I think we’re secret not because we have illusions that we’re
on par with the Free Masons in a closed-door-society kind of a way; not
even because we’ve not filed our tax returns. What we do while the shadows are
still lingering stubbornly is not as exciting as a long, luxuriating lie-in, a
tousled bed-head or the sleep-drenched voice of a late riser that makes your
hair stand on end with a sexy frisson. It’s because it’s unexcitingly routine.
We’re the preppers, the backroom boys, the drum rollers who
are on stand-by for the headline makers, who when they do wake up, will be
fronting the show that we prepped. And we’d be lucky if we even got a quick
rolling credit.

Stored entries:
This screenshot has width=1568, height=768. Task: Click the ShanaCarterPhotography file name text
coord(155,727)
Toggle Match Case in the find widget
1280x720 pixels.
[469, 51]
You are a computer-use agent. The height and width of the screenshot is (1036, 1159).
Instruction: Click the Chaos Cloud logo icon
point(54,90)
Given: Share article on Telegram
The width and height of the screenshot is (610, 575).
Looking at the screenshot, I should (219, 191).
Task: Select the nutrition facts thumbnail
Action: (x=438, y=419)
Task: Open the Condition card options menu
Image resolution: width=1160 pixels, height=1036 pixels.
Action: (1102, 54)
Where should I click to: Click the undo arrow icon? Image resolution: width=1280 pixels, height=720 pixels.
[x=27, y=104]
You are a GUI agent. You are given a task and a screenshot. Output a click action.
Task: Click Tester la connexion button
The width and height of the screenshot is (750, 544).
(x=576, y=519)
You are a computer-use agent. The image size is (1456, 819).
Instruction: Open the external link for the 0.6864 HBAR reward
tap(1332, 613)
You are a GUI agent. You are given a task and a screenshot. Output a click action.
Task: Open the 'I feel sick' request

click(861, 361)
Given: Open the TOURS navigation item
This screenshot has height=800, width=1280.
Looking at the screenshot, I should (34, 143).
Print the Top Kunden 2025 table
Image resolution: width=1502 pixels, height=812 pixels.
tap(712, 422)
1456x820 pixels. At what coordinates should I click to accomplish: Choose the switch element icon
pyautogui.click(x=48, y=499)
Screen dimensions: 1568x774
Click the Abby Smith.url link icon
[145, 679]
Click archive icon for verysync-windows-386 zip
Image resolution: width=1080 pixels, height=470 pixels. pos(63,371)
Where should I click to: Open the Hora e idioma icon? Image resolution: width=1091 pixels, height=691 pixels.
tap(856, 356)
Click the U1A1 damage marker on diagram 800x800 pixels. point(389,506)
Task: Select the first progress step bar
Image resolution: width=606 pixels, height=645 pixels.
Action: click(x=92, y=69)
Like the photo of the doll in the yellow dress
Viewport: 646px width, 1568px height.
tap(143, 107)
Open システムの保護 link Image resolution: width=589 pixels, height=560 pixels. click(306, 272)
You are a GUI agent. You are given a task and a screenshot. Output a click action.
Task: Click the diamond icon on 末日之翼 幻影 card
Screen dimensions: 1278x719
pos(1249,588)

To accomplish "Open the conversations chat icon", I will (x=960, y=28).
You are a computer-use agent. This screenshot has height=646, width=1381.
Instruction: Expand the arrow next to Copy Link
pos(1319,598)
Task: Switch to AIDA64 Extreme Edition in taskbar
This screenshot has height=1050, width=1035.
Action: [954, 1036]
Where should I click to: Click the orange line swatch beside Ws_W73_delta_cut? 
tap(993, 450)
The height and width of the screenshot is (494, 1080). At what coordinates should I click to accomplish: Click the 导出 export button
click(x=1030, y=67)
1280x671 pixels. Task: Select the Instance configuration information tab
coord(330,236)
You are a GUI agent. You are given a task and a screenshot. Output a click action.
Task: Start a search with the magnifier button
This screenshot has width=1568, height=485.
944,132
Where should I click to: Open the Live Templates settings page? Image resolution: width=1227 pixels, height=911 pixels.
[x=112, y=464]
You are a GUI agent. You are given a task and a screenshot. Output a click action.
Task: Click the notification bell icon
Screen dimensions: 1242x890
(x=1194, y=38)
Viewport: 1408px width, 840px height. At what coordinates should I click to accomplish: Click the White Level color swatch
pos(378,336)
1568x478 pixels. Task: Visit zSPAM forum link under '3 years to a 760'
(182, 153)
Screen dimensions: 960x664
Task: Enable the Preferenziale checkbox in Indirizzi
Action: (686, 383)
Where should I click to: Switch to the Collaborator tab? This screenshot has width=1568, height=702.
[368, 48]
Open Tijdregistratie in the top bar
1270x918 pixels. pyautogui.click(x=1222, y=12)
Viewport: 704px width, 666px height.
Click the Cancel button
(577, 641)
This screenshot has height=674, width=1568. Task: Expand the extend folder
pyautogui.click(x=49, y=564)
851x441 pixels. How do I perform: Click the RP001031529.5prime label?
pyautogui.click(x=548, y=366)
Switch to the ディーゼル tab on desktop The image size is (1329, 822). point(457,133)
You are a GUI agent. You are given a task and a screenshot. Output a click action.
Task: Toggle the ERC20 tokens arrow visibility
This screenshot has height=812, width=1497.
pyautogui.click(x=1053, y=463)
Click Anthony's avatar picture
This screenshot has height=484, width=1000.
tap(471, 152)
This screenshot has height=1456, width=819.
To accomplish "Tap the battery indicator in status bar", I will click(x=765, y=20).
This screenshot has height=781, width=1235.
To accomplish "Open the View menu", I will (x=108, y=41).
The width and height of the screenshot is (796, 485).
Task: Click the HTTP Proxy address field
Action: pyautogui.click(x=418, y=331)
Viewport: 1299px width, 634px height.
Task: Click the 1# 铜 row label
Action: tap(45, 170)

ASSIGNMENT:
From the passage above about the unexciting early-morning routine, list the names the "we" group calls itself in the sentence that begins "We're the preppers".

SOLUTION TO THE EXERCISE:
- the preppers
- the backroom boys
- the drum rollers